Gather each line from the rows below that contains the word "width", and copy those lines out in full.

--- GIVEN DATA ---

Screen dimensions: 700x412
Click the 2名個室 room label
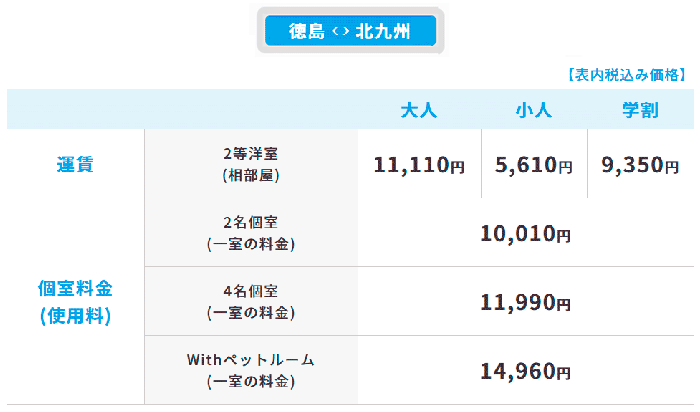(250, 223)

---
--- GIVEN DATA ---

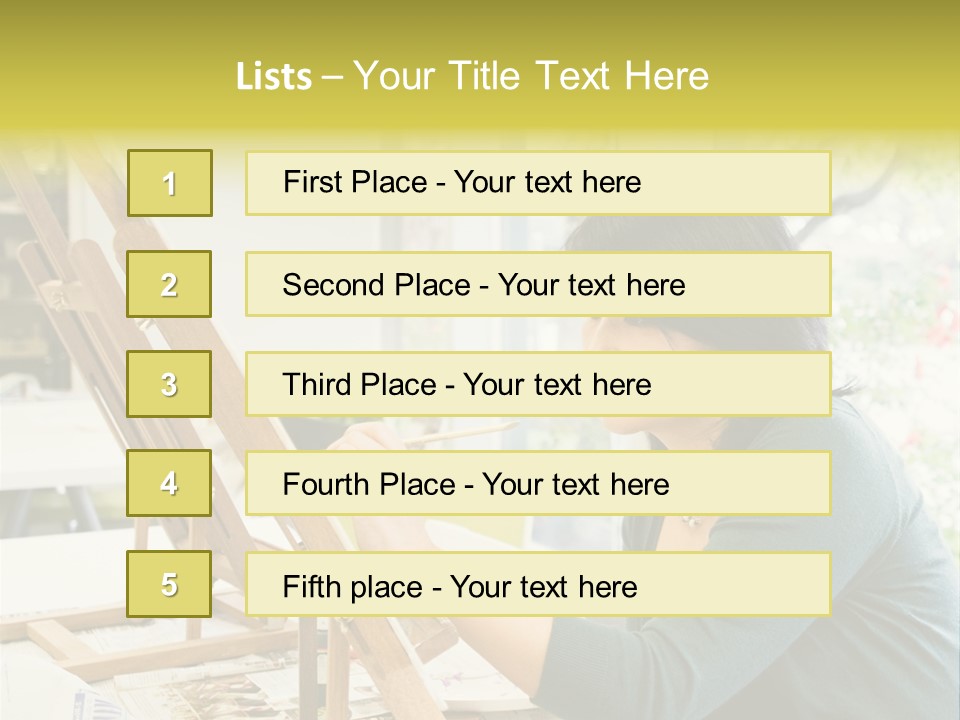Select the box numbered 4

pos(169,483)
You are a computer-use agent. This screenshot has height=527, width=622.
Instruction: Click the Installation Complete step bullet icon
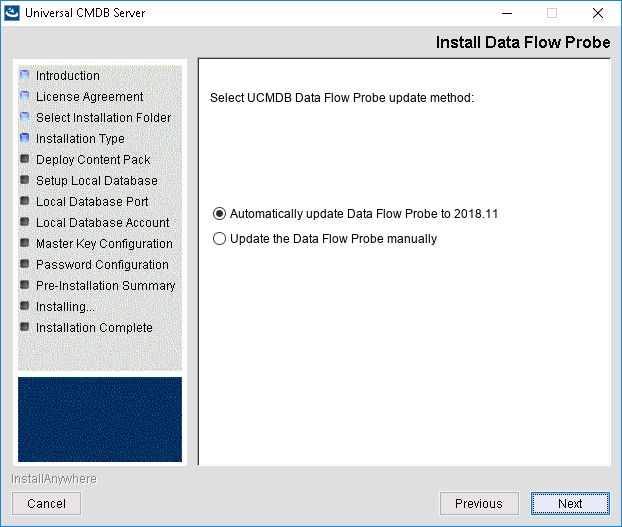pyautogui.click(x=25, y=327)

---
--- GIVEN DATA ---

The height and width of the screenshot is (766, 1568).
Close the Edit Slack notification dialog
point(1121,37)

---

● SOLUTION TO THIS PROBLEM
You are a computer-use agent. This screenshot has height=527, width=622.
The height and width of the screenshot is (766, 1568).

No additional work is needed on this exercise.